Knowledge accumulation for vaccine innovation: Lessons from polio and HIV/AIDS
May 13 2009
Venue: Grounf Floor Chambers Building, Room 00-13
Organised by: ESRC Innogen Centre, The Open University, Milton Keynes
Why some vaccines developed quickly whilst others are not developed at all? A SARAS vaccine was developed and tested within two years of the virus appearing in humans. In contrast, it has been nearly 30 years since HIV was discovered and in 2007 alone, almost $1bn was invested in HIV vaccine R&D. Yet two thirds of leading HIV scientists do not think we will have a vcaccine in the next ten years.
Explanations for this wide heterogeneity in vaccine innovation have focused on downstream issues. Economists have emphasised the concentrated demand for vaccine products, hostile legal environments, and the long and costly development times. Sociologists have highlighted anti vaccination movements, deliver and access issues, and socio political selection of vaccine products. But economic notions of market failure and sociological notions of neglected diseases are relatively silent on why HIV vaccine innovation is difficult.

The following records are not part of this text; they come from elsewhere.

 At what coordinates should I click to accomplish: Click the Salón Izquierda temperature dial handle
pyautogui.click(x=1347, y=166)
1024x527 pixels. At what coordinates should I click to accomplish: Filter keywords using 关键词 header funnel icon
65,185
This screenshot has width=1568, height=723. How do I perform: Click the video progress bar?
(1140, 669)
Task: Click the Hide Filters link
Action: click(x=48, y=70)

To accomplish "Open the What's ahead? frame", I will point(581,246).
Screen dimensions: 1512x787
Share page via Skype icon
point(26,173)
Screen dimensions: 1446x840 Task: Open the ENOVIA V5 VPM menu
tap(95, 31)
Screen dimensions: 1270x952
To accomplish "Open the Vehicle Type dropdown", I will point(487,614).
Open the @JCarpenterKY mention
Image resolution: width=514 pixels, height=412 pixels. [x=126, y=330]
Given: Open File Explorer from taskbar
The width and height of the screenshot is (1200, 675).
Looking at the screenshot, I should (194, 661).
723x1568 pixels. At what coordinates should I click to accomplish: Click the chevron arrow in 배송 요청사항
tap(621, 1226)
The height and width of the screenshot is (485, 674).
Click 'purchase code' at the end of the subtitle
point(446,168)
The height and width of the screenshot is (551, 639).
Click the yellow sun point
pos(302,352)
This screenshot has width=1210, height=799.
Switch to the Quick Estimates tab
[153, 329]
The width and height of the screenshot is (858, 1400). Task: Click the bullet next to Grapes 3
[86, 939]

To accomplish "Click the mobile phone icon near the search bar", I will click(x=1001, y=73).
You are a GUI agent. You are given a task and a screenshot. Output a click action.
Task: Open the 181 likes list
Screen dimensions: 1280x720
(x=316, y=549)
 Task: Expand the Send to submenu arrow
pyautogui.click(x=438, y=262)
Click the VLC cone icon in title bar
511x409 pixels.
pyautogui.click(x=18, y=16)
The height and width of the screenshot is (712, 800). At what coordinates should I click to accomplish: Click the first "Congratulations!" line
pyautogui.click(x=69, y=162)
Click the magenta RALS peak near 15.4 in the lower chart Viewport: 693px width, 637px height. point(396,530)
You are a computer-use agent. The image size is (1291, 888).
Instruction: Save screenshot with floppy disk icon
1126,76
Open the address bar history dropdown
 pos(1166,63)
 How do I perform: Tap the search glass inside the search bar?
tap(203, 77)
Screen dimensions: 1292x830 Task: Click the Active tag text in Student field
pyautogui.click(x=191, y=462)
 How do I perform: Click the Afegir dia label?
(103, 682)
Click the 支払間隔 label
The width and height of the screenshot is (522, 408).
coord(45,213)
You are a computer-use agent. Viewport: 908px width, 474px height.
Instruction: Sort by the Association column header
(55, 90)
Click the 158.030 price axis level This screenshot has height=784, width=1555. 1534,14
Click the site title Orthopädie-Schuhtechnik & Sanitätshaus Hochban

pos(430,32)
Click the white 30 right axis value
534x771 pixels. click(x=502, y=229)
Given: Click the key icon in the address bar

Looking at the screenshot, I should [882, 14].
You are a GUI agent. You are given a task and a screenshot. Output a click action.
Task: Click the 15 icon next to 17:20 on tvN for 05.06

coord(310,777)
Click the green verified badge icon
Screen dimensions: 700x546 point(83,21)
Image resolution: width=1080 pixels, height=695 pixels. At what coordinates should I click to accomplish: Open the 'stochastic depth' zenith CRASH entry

An alternative analytical approach is to look further upstream in the innovation process to trace the upredictable turns that characterise the evolution of knowledge, the historical cirucstances in which certain research paths were taken and others abandoned, and the local context in which technologies are developed. This paper provides an alternative explanation that builds on innovation theory, draws on vaccine history and is consistent with the HIV vaccine research record.
The paper argues that vaccine innovation requiries technological knowledge; knowledge directed specifically towards technological ends. This knowledge cannot be obtaine 'as-is' from scientific knowledge, but has to be specifically generated through its own dedicated and deliberate steps. The paper present a process model, which focuses on the technical knowledge to build up in a series of structured stages from the laboratory to the field. The paper contends that instrumentalities (instruments, skills and capabilities) are critical for allowing iteration between these stages; and the way instrumentalities are configured is structured by institutional set ups. The resulting knowledge growth is cumulative and not fragmented.
By highlighting these components (intermediate conditions, instrumentalities, and institutions) in the cases of polio and HIV vaccine development efforts, the paper emerges with policy recommendations that complement, but are distinct from, those based on notions of market failure or poorly funded science. The case studies show that the accumulation of technological knowledge is a potentially fertile and largely unrecognised area for innovation policy.